▸ TASK GOAL:
Please copy exactly the lines from the one containing "Task: Click the 密码* field label" to the end of the entries, both included, and nothing else. Omit every picture.

[Dataset entries]
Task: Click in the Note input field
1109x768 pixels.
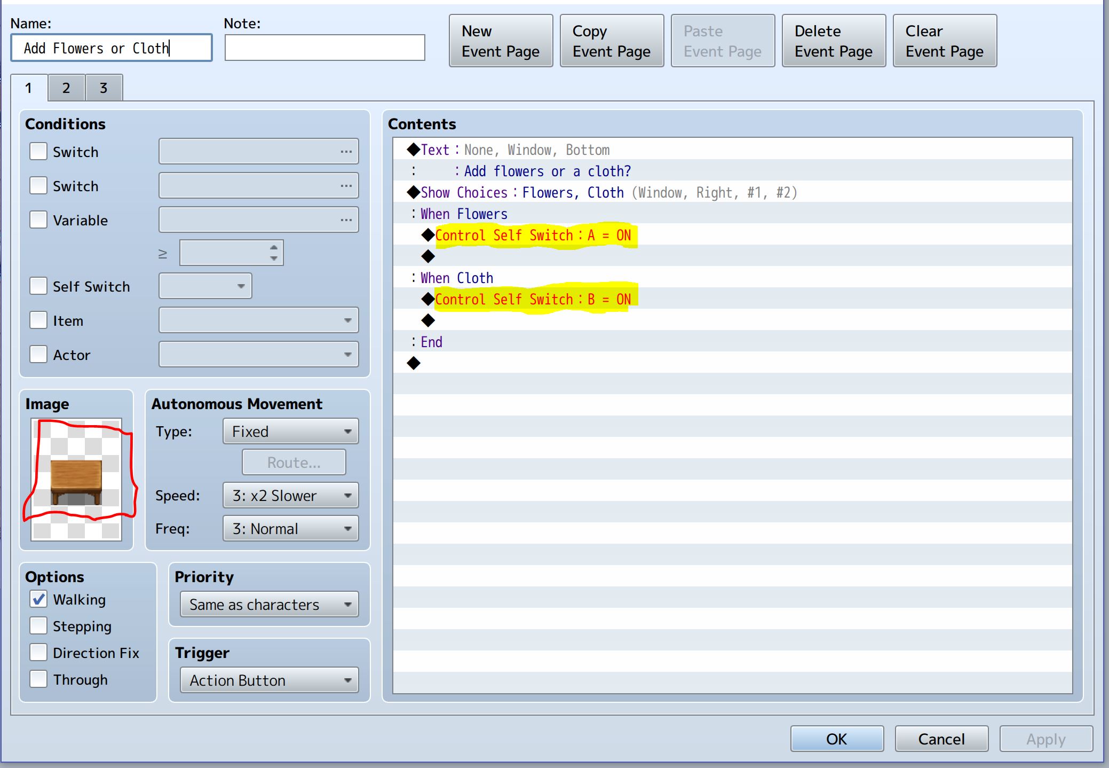Action: point(324,48)
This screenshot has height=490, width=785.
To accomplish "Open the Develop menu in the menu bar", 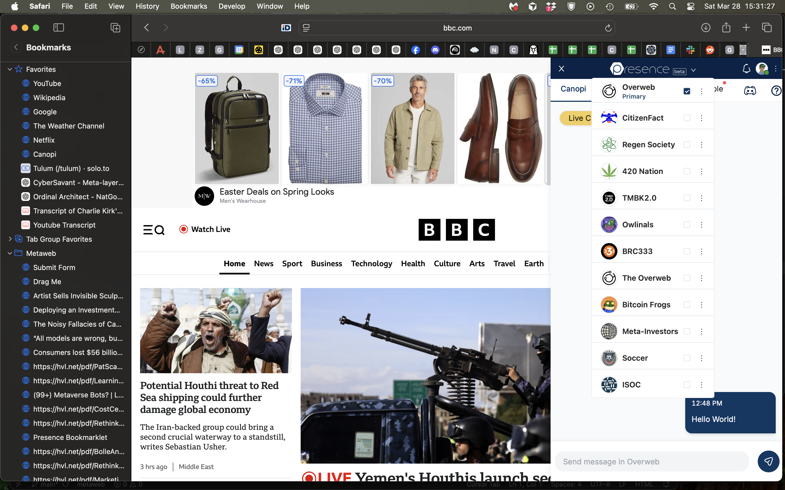I will 231,6.
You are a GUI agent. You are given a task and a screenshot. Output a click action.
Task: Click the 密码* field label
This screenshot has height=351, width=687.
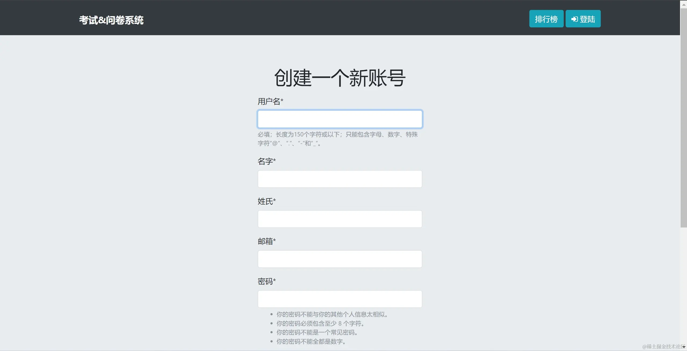(x=266, y=281)
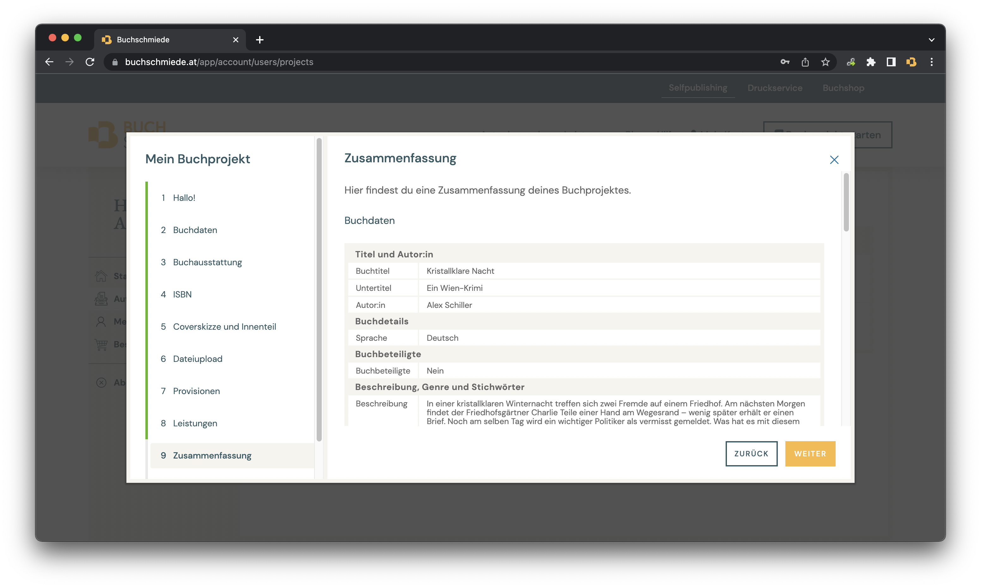The image size is (981, 588).
Task: Go to step 2 Buchdaten
Action: 195,230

▸ REPLY TO THE EXERCISE:
Task: Click the 密码* field label
This screenshot has height=351, width=687.
(x=266, y=281)
The image size is (981, 588).
Task: Go to step 2 Buchdaten
Action: 195,230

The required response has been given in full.